Exercise objective —
All of the entries should be written out again exactly.

Data —
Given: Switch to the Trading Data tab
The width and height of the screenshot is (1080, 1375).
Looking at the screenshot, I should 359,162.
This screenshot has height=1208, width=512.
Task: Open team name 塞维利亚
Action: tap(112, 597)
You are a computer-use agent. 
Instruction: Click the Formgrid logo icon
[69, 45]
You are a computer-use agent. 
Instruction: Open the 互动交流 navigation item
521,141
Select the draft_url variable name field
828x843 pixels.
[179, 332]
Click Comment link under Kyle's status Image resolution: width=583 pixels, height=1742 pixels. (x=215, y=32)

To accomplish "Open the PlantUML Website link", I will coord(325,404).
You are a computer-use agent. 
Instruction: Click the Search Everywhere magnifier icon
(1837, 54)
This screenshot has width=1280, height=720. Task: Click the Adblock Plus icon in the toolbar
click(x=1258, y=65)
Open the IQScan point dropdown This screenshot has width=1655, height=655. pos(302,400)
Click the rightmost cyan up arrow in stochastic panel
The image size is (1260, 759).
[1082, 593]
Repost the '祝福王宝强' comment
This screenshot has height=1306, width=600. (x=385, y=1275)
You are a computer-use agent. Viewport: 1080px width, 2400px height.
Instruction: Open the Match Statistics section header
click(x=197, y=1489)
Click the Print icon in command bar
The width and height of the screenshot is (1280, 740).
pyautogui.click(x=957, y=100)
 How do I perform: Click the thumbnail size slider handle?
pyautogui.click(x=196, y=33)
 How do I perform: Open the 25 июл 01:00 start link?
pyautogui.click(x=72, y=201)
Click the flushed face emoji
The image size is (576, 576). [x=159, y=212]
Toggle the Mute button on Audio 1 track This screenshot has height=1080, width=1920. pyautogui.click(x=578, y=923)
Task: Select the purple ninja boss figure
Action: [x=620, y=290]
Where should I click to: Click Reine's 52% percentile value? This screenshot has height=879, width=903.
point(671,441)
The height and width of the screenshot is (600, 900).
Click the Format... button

Response area —
Given: Switch to the Trading Data tab
The width and height of the screenshot is (1080, 1375).
Looking at the screenshot, I should 359,162.
This screenshot has height=1208, width=512.
Task: Open team name 塞维利亚
Action: tap(112, 597)
You are a computer-use agent. 
Instruction: Click the Formgrid logo icon
[69, 45]
You are a computer-use agent. 
Instruction: Open the 互动交流 navigation item
521,141
Select the draft_url variable name field
828x843 pixels.
[179, 332]
Click Comment link under Kyle's status Image resolution: width=583 pixels, height=1742 pixels. (x=215, y=32)

To accomplish "Open the PlantUML Website link", I will coord(325,404).
You are a computer-use agent. 
Instruction: Click the Search Everywhere magnifier icon
(1837, 54)
This screenshot has width=1280, height=720. Task: Click the Adblock Plus icon in the toolbar
click(x=1258, y=65)
Open the IQScan point dropdown This screenshot has width=1655, height=655. pos(302,400)
Click the rightmost cyan up arrow in stochastic panel
The image size is (1260, 759).
[1082, 593]
Repost the '祝福王宝强' comment
This screenshot has height=1306, width=600. (x=385, y=1275)
You are a computer-use agent. Viewport: 1080px width, 2400px height.
Instruction: Open the Match Statistics section header
click(x=197, y=1489)
Click the Print icon in command bar
The width and height of the screenshot is (1280, 740).
pyautogui.click(x=957, y=100)
 How do I perform: Click the thumbnail size slider handle?
pyautogui.click(x=196, y=33)
 How do I perform: Open the 25 июл 01:00 start link?
pyautogui.click(x=72, y=201)
Click the flushed face emoji
The image size is (576, 576). [x=159, y=212]
Toggle the Mute button on Audio 1 track This screenshot has height=1080, width=1920. pyautogui.click(x=578, y=923)
Task: Select the purple ninja boss figure
Action: [x=620, y=290]
Where should I click to: Click Reine's 52% percentile value? This screenshot has height=879, width=903.
point(671,441)
The height and width of the screenshot is (600, 900).
Click the Format... button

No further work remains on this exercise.